STJ analisa falsidade ideológica no SISPASS e ANPP em crime ambiental
SPF COORDENADORIA DE PROCESSAMENTO DE FEITOS DE DIREITO PENAL
Criador amadorista de passeriformes teve aves apreendidas em 07/11/2018 e entregues à custódia do então IAP de Londrina/PR, conforme Termo de Entrega de Animais. Ainda assim, em 2020, foram lançadas no SISPASS — Sistema de Cadastro de Criadores Amadoristas de Passeriformes do IBAMA — informações de 'transferência' de uma ave (anilha IBAMA OA 3,5 212080) a terceiro e de 'fuga' de outras duas (anilhas IBAMA OA 3,0 127478 e IBAMA OA 3,0 175415), operações faticamente impossíveis porque os animais já estavam sob guarda do órgão ambiental. Houve ainda imputação de uso de sinal público falsificado, relativa às anilhas.
Discutiu-se se a inserção de dados falsos no SISPASS, referente a aves já apreendidas e fora da disponibilidade do agente, preenche os elementos do art. 299 do Código Penal, especialmente o especial fim de agir e a relevância jurídica do fato. Debateu-se também a suficiência probatória da materialidade e do dolo no crime do art. 296, § 1º, I, do Código Penal e o cabimento do Acordo de Não Persecução Penal (art. 28-A do Código de Processo Penal) após o redimensionamento da pena para 3 anos, 2 meses e 12 dias em apelação.
O Ministro Ribeiro Dantas, em decisão de 10/09/2026 no AREsp 3304161/PR (2026/0257615-2), do STJ, conheceu o agravo por entender que impugnou adequadamente os fundamentos da decisão que inadmitiu o recurso especial, passando ao exame do especial propriamente dito, apesar da manifestação do Ministério Público Federal pelo não conhecimento.

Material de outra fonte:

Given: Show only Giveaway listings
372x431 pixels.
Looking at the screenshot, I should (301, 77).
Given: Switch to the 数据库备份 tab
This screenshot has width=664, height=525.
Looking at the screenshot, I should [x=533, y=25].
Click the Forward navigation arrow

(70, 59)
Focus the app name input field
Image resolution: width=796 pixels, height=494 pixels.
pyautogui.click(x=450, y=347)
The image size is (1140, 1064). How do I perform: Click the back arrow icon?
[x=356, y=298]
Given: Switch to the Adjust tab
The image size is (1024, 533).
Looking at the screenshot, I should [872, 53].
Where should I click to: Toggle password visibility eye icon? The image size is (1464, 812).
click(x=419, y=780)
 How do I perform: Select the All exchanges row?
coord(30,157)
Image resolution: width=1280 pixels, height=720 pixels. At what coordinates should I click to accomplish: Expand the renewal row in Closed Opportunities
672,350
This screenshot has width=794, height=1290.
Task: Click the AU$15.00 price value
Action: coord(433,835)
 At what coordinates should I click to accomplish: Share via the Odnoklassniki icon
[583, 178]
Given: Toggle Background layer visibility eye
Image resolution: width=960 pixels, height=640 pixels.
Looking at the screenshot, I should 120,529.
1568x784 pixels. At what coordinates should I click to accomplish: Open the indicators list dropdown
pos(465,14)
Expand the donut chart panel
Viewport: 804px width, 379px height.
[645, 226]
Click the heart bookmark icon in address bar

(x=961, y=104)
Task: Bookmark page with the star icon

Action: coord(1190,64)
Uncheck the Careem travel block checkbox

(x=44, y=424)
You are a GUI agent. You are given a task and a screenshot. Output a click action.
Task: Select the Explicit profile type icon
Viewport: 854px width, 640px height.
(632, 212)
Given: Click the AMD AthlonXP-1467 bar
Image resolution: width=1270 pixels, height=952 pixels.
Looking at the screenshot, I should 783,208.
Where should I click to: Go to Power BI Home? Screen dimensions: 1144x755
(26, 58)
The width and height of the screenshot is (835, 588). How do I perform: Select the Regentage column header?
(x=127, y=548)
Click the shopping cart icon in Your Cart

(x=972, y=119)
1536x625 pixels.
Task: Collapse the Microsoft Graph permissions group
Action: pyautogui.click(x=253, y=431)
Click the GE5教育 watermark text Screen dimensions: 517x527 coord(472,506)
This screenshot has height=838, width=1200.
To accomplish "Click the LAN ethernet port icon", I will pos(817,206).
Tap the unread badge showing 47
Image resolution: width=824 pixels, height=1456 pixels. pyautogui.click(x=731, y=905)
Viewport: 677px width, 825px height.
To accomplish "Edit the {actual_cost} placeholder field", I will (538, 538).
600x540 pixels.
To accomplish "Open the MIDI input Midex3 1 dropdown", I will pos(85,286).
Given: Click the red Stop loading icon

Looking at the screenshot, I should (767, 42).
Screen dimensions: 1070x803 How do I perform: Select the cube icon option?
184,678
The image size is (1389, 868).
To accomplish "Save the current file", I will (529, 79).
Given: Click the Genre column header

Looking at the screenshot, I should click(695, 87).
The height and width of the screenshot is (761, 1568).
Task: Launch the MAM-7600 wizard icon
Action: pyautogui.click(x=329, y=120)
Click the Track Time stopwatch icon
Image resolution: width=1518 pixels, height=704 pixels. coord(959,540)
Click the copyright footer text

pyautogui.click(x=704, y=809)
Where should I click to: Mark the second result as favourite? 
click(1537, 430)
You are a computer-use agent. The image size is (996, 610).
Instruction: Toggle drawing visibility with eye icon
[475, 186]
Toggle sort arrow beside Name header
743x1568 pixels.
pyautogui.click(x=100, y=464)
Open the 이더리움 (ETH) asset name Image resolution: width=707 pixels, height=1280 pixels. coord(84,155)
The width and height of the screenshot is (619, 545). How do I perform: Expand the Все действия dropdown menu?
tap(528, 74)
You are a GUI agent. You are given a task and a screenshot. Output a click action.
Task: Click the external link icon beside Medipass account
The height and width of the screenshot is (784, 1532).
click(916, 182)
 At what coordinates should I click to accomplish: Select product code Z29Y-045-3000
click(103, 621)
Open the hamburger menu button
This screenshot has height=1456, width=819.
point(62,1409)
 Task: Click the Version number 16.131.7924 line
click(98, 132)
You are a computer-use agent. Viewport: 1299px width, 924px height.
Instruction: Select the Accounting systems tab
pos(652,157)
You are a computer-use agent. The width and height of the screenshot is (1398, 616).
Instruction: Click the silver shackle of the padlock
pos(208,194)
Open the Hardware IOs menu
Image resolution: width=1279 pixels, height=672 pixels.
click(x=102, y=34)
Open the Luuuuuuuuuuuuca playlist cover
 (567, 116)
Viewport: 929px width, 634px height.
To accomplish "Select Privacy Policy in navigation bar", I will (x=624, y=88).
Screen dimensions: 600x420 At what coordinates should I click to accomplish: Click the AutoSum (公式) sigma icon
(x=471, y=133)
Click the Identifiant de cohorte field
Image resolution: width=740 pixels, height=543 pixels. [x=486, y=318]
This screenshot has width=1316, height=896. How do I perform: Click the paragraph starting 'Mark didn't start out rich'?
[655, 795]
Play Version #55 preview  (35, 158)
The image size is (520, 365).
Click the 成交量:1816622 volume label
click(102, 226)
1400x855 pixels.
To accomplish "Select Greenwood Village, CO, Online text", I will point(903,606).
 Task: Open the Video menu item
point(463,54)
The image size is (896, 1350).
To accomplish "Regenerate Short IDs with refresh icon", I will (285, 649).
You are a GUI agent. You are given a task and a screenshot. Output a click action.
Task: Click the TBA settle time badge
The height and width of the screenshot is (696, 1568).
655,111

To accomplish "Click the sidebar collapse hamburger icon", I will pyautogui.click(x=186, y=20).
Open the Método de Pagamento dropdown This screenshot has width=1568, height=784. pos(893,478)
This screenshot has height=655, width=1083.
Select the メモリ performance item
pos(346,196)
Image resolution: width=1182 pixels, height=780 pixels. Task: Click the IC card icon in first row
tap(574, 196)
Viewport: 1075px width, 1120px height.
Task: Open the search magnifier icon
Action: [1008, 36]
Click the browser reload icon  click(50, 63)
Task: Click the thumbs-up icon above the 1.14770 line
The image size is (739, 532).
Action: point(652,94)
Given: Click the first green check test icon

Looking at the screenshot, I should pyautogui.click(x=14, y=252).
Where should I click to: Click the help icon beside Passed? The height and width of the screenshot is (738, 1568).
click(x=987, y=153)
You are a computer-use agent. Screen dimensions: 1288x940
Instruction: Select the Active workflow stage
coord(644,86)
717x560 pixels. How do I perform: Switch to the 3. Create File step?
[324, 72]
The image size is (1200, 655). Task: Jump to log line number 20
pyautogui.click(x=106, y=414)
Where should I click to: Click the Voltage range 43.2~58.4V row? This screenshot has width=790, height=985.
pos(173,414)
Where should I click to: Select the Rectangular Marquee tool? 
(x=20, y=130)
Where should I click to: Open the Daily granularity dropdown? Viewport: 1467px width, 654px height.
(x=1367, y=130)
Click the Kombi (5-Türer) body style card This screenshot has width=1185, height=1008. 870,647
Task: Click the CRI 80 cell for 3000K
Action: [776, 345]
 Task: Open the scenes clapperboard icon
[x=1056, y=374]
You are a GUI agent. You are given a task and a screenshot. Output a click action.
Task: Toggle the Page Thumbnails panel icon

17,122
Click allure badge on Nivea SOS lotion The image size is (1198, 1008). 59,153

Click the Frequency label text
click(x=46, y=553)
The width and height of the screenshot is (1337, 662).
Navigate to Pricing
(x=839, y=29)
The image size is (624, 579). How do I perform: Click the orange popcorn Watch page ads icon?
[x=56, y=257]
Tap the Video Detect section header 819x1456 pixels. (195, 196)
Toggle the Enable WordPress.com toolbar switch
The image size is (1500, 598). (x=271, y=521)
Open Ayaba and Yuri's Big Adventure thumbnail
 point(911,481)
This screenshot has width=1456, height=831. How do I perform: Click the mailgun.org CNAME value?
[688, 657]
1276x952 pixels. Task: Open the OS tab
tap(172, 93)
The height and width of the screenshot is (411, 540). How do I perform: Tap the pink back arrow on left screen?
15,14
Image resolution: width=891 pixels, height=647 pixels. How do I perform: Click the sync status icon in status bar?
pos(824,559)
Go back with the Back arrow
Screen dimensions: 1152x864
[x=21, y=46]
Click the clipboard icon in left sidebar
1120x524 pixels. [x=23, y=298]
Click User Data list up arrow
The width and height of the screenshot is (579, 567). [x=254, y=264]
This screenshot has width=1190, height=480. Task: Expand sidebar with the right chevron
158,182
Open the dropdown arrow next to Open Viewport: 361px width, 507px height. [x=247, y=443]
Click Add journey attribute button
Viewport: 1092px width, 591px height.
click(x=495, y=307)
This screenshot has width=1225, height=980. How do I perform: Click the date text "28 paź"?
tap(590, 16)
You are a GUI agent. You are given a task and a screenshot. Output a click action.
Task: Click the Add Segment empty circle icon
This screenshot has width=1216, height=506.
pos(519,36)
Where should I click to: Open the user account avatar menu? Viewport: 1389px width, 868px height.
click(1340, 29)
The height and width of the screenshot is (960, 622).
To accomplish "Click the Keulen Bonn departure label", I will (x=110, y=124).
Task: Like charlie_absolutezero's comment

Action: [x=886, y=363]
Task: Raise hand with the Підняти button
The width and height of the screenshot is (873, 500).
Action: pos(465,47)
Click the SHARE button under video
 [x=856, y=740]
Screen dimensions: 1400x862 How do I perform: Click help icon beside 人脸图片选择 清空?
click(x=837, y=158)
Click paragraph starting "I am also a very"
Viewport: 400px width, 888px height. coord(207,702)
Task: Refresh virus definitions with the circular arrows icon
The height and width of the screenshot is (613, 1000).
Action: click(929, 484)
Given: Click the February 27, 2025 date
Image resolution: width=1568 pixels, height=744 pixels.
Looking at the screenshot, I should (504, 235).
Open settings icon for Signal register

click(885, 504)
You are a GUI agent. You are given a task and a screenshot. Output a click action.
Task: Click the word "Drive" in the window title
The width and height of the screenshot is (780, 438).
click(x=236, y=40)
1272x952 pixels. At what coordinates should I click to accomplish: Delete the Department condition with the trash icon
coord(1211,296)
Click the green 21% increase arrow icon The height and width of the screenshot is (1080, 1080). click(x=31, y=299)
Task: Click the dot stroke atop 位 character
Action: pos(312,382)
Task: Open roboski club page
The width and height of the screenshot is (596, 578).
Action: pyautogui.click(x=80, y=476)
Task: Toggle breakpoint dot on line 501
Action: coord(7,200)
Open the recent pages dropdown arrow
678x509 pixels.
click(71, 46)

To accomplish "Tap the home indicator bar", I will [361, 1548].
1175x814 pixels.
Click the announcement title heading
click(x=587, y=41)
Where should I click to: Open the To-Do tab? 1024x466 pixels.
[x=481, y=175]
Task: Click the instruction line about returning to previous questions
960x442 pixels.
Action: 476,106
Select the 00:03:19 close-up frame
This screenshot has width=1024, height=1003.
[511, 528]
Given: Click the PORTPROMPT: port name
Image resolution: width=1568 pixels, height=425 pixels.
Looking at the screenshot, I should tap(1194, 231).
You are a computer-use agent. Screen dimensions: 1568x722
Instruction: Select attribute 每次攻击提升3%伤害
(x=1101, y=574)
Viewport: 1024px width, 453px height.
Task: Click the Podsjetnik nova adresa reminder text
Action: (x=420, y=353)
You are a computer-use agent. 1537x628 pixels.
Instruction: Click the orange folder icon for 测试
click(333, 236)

Na delimitação da controvérsia, o relator destacou os três eixos do recurso: tipicidade das inserções no SISPASS, prova da materialidade e do dolo no uso de sinal público falsificado e cabimento do ANPP diante do novo patamar de pena. O trecho da decisão disponibilizado reproduz os fundamentos do acórdão do Tribunal Regional Federal da 4ª Região, que reconheceu comprovadas a materialidade dos Fatos 3 e 4 e a autoria confessada em interrogatório judicial.